The request
Copy every one of the following rows word for word, from the first line to the last.

Rows of pointing data
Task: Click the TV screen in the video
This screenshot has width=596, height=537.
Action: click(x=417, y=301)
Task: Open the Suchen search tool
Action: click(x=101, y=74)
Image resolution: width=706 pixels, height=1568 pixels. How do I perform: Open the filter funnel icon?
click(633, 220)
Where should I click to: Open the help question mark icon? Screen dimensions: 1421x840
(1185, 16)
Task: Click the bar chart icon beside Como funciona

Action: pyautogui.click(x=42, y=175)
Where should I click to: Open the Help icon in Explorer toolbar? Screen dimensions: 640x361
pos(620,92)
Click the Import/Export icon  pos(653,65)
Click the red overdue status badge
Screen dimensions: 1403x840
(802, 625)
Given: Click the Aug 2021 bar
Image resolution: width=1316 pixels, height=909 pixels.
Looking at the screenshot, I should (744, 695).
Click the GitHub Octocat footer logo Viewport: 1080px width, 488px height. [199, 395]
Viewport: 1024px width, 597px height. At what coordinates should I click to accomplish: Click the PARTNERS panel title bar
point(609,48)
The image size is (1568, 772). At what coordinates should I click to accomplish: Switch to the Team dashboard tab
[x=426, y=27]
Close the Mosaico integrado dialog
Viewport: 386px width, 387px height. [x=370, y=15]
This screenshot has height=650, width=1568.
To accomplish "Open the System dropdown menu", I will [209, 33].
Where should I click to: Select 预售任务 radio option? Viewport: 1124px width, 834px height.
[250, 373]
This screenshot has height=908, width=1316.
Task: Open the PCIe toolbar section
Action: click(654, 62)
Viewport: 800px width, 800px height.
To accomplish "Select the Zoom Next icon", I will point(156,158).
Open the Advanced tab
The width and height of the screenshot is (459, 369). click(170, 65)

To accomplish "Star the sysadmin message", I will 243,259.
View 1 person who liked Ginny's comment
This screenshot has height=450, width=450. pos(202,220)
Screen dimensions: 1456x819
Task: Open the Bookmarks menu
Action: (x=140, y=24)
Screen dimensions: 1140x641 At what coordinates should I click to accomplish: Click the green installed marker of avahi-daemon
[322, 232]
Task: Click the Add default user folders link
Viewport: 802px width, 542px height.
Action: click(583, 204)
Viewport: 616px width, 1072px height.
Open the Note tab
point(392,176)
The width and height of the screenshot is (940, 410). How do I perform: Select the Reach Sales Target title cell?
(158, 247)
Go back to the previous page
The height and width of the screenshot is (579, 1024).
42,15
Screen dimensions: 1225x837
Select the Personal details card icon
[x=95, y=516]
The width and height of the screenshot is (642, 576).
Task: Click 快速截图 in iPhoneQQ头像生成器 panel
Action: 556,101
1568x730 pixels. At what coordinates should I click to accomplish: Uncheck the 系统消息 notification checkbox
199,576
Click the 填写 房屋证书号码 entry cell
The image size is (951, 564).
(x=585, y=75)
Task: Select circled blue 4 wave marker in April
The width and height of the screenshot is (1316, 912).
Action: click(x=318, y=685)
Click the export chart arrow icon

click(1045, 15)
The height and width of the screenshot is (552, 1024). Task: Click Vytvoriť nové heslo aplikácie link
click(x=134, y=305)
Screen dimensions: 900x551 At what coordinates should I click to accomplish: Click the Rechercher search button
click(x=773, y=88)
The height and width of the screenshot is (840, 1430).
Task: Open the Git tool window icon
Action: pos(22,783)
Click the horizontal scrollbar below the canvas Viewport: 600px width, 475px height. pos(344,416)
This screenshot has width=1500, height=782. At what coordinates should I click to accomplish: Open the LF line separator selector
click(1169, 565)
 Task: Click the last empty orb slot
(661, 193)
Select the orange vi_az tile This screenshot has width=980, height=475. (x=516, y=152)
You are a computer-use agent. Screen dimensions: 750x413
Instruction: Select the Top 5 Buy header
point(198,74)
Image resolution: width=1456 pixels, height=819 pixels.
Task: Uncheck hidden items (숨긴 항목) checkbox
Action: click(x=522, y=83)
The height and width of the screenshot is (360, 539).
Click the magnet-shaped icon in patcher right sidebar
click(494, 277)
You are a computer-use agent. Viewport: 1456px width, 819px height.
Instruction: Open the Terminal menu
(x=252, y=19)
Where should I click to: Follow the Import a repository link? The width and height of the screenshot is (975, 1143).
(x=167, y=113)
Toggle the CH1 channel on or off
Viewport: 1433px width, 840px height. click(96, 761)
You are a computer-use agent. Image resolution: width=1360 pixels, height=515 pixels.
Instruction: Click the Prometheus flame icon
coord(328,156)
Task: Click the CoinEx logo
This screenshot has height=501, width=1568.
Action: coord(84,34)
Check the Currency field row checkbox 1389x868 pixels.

Complete output
Task: Click the TV screen in the video
This screenshot has width=596, height=537.
Action: click(x=417, y=301)
Task: Open the Suchen search tool
Action: click(x=101, y=74)
Image resolution: width=706 pixels, height=1568 pixels. How do I perform: Open the filter funnel icon?
click(633, 220)
Where should I click to: Open the help question mark icon? Screen dimensions: 1421x840
(1185, 16)
Task: Click the bar chart icon beside Como funciona

Action: pyautogui.click(x=42, y=175)
Where should I click to: Open the Help icon in Explorer toolbar? Screen dimensions: 640x361
pos(620,92)
Click the Import/Export icon  pos(653,65)
Click the red overdue status badge
Screen dimensions: 1403x840
(802, 625)
Given: Click the Aug 2021 bar
Image resolution: width=1316 pixels, height=909 pixels.
Looking at the screenshot, I should (744, 695).
Click the GitHub Octocat footer logo Viewport: 1080px width, 488px height. [199, 395]
Viewport: 1024px width, 597px height. At what coordinates should I click to accomplish: Click the PARTNERS panel title bar
point(609,48)
The image size is (1568, 772). At what coordinates should I click to accomplish: Switch to the Team dashboard tab
[x=426, y=27]
Close the Mosaico integrado dialog
Viewport: 386px width, 387px height. [x=370, y=15]
This screenshot has height=650, width=1568.
To accomplish "Open the System dropdown menu", I will [209, 33].
Where should I click to: Select 预售任务 radio option? Viewport: 1124px width, 834px height.
[250, 373]
This screenshot has height=908, width=1316.
Task: Open the PCIe toolbar section
Action: click(654, 62)
Viewport: 800px width, 800px height.
To accomplish "Select the Zoom Next icon", I will point(156,158).
Open the Advanced tab
The width and height of the screenshot is (459, 369). click(170, 65)

To accomplish "Star the sysadmin message", I will 243,259.
View 1 person who liked Ginny's comment
This screenshot has height=450, width=450. pos(202,220)
Screen dimensions: 1456x819
Task: Open the Bookmarks menu
Action: (x=140, y=24)
Screen dimensions: 1140x641 At what coordinates should I click to accomplish: Click the green installed marker of avahi-daemon
[322, 232]
Task: Click the Add default user folders link
Viewport: 802px width, 542px height.
Action: click(583, 204)
Viewport: 616px width, 1072px height.
Open the Note tab
point(392,176)
The width and height of the screenshot is (940, 410). How do I perform: Select the Reach Sales Target title cell?
(158, 247)
Go back to the previous page
The height and width of the screenshot is (579, 1024).
42,15
Screen dimensions: 1225x837
Select the Personal details card icon
[x=95, y=516]
The width and height of the screenshot is (642, 576).
Task: Click 快速截图 in iPhoneQQ头像生成器 panel
Action: 556,101
1568x730 pixels. At what coordinates should I click to accomplish: Uncheck the 系统消息 notification checkbox
199,576
Click the 填写 房屋证书号码 entry cell
The image size is (951, 564).
(x=585, y=75)
Task: Select circled blue 4 wave marker in April
The width and height of the screenshot is (1316, 912).
Action: click(x=318, y=685)
Click the export chart arrow icon

click(1045, 15)
The height and width of the screenshot is (552, 1024). Task: Click Vytvoriť nové heslo aplikácie link
click(x=134, y=305)
Screen dimensions: 900x551 At what coordinates should I click to accomplish: Click the Rechercher search button
click(x=773, y=88)
The height and width of the screenshot is (840, 1430).
Task: Open the Git tool window icon
Action: pos(22,783)
Click the horizontal scrollbar below the canvas Viewport: 600px width, 475px height. pos(344,416)
This screenshot has width=1500, height=782. At what coordinates should I click to accomplish: Open the LF line separator selector
click(1169, 565)
 Task: Click the last empty orb slot
(661, 193)
Select the orange vi_az tile This screenshot has width=980, height=475. (x=516, y=152)
You are a computer-use agent. Screen dimensions: 750x413
Instruction: Select the Top 5 Buy header
point(198,74)
Image resolution: width=1456 pixels, height=819 pixels.
Task: Uncheck hidden items (숨긴 항목) checkbox
Action: click(x=522, y=83)
The height and width of the screenshot is (360, 539).
Click the magnet-shaped icon in patcher right sidebar
click(494, 277)
You are a computer-use agent. Viewport: 1456px width, 819px height.
Instruction: Open the Terminal menu
(x=252, y=19)
Where should I click to: Follow the Import a repository link? The width and height of the screenshot is (975, 1143).
(x=167, y=113)
Toggle the CH1 channel on or off
Viewport: 1433px width, 840px height. click(96, 761)
You are a computer-use agent. Image resolution: width=1360 pixels, height=515 pixels.
Instruction: Click the Prometheus flame icon
coord(328,156)
Task: Click the CoinEx logo
This screenshot has height=501, width=1568.
Action: coord(84,34)
Check the Currency field row checkbox 1389x868 pixels.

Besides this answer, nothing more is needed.